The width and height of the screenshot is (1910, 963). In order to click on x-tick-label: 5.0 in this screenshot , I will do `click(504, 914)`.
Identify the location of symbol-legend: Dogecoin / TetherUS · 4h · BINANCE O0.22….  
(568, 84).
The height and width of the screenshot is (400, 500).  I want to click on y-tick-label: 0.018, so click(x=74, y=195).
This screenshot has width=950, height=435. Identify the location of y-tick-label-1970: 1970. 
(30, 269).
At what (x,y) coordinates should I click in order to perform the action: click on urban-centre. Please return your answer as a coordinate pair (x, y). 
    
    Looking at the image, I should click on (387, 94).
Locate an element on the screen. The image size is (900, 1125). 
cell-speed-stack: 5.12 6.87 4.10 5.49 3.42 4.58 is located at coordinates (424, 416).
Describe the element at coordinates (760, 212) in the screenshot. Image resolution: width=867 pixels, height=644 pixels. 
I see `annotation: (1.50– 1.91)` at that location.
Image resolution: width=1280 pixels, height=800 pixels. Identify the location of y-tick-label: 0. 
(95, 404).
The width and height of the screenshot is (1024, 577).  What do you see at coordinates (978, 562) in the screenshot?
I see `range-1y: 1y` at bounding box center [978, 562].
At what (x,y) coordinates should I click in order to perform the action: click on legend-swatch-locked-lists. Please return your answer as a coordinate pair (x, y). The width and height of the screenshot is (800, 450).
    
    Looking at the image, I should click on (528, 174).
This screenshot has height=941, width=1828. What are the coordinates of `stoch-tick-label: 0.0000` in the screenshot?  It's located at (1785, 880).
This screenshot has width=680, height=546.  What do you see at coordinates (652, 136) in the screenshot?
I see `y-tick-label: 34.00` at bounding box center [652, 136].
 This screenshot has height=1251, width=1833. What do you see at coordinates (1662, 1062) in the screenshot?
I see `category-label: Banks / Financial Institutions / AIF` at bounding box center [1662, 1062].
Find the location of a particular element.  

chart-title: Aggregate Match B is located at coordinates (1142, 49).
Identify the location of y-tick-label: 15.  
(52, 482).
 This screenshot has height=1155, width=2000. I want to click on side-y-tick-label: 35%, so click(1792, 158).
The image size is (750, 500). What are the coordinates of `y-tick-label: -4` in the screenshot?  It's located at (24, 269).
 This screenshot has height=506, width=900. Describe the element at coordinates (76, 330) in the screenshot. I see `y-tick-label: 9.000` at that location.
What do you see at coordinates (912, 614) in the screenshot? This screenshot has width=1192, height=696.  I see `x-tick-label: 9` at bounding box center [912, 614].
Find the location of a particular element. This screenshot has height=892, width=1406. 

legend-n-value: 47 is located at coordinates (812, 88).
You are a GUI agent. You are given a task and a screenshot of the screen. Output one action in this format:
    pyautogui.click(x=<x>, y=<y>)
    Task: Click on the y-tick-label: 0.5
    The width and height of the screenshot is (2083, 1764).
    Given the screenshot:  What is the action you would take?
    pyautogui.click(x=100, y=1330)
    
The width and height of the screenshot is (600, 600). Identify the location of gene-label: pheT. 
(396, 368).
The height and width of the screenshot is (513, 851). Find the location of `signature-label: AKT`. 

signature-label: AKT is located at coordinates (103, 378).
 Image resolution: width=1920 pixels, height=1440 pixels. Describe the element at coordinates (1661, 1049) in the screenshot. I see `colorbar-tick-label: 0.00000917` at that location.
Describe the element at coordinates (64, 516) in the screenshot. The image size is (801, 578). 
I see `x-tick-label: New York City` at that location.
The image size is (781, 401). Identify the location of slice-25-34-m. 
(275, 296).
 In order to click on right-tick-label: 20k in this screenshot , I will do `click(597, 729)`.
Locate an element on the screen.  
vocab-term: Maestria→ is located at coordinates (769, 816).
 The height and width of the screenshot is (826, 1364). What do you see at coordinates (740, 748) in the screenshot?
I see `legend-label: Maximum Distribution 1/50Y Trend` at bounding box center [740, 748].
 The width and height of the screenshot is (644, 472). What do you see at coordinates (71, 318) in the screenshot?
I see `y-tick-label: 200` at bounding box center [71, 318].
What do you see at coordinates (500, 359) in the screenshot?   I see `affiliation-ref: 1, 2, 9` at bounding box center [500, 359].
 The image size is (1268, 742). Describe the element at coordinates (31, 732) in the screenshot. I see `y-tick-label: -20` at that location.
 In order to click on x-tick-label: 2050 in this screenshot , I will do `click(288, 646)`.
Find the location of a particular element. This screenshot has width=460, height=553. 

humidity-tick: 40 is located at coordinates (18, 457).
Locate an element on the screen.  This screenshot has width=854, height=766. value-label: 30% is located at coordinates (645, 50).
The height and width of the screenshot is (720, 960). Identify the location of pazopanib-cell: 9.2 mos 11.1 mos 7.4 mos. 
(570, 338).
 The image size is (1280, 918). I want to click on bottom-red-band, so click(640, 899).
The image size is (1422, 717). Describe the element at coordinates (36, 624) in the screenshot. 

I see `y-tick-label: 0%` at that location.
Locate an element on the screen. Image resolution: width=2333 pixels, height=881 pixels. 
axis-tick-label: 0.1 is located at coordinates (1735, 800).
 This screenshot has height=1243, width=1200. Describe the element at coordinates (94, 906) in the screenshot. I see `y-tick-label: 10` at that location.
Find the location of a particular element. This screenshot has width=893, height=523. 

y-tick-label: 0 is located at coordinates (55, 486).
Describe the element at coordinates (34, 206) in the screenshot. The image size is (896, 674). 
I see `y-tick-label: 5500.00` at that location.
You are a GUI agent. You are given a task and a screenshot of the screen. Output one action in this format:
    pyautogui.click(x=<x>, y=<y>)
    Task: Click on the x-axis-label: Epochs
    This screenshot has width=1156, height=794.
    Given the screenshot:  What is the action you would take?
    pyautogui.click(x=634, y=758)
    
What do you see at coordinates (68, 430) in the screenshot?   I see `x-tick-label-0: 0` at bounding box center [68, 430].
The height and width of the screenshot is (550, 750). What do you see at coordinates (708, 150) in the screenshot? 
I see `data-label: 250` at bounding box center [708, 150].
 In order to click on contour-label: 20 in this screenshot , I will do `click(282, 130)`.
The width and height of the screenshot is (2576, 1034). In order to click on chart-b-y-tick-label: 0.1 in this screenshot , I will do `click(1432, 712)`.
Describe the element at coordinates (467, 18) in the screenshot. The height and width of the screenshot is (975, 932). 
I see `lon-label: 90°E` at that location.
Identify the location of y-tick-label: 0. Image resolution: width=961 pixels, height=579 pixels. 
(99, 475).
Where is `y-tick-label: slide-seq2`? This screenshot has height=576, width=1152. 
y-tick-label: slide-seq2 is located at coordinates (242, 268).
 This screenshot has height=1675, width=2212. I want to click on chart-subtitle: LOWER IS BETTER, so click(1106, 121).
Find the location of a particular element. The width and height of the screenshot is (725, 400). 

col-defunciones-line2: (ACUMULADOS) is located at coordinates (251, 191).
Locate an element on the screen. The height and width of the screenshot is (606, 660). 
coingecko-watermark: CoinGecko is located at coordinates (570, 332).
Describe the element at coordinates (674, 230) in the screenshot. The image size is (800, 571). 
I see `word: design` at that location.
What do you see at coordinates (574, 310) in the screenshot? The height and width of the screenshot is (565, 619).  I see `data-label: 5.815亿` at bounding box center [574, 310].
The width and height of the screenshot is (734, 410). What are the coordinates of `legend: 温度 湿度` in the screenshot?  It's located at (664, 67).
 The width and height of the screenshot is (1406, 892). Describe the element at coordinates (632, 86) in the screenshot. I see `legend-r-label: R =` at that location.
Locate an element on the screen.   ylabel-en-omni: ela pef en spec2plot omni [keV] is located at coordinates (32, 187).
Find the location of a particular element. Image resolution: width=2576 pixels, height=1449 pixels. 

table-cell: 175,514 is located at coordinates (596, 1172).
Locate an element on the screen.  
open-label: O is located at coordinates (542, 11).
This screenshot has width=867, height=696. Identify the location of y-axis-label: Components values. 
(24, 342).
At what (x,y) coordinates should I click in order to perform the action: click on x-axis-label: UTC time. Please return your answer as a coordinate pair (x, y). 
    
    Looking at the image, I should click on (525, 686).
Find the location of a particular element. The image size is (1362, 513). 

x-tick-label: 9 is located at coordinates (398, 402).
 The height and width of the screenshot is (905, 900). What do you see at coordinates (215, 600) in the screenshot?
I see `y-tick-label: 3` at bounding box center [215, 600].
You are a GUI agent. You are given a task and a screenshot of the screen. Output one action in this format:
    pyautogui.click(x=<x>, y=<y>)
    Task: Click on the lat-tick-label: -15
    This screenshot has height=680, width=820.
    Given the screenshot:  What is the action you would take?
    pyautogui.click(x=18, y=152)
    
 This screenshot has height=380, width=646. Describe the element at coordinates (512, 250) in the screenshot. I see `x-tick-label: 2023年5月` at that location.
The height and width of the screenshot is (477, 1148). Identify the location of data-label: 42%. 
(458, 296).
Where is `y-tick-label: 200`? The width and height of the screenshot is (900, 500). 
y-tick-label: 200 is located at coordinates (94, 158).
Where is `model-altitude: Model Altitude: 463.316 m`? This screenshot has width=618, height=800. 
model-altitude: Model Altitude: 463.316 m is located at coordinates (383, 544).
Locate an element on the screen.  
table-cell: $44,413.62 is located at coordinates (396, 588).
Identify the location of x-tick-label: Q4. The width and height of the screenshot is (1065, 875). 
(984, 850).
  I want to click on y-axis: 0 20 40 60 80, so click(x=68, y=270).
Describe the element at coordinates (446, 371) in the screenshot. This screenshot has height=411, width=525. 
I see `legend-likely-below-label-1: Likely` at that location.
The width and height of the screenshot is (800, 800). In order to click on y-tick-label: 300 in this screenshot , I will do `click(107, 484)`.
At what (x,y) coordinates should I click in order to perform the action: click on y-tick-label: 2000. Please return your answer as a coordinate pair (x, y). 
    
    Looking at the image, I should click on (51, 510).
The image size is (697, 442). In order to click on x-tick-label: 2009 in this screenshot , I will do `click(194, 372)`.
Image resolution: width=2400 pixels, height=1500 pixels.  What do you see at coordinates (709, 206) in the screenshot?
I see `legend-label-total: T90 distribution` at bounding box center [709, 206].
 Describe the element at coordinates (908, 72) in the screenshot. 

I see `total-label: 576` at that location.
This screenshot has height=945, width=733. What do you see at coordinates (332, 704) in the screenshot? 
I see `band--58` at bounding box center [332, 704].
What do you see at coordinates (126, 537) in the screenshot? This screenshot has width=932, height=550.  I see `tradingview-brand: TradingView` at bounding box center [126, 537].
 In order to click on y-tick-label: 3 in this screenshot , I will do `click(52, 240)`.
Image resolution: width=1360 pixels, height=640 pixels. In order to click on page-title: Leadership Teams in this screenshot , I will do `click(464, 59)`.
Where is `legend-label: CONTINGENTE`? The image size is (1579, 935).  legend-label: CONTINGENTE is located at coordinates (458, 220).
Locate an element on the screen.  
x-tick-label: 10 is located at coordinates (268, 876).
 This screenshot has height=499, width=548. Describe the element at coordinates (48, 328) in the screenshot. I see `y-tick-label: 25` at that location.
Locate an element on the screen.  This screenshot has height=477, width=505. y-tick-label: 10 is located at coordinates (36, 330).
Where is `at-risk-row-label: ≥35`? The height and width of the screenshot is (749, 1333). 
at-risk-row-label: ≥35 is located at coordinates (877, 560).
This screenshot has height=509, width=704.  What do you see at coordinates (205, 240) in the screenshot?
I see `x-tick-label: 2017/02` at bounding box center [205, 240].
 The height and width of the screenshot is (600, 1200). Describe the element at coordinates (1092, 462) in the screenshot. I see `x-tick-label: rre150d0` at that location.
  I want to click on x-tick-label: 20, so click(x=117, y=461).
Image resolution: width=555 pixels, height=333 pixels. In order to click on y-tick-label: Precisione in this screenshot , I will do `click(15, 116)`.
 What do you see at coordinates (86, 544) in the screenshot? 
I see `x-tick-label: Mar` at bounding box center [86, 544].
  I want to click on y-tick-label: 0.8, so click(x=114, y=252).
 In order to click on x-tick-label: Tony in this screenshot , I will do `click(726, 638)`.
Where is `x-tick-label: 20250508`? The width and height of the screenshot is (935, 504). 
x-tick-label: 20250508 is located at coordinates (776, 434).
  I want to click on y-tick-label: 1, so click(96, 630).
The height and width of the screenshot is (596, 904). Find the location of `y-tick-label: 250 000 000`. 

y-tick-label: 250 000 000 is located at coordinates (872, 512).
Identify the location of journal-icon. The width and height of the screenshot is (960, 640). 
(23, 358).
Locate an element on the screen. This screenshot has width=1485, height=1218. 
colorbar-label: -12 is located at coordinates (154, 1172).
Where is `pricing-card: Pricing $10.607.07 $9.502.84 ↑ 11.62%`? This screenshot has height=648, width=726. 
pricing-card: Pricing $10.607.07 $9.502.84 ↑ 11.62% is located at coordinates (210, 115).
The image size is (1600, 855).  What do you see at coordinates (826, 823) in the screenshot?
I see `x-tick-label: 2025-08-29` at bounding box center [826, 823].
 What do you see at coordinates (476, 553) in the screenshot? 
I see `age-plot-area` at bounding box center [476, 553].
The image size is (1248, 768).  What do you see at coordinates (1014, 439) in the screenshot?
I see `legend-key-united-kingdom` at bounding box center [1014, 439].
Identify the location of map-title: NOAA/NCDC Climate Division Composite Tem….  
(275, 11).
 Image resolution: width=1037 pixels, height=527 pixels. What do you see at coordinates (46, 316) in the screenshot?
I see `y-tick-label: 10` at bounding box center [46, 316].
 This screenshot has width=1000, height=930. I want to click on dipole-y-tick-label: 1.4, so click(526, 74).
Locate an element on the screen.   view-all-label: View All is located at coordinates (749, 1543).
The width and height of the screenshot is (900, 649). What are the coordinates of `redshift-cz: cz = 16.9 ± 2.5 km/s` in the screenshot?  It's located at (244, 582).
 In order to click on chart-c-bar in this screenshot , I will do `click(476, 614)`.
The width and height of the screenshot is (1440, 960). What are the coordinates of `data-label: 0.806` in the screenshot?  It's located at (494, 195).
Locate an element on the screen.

• What you should do: Edit the entries from the line with "on y-tick-label: 2000." up to and including the line with "Looking at the image, I should click on (51, 510).", replacing "coordinate pair" with "point" and keeping everything else the same.

• Written answer:
At what (x,y) coordinates should I click in order to perform the action: click on y-tick-label: 2000. Please return your answer as a point (x, y). 
    
    Looking at the image, I should click on (51, 510).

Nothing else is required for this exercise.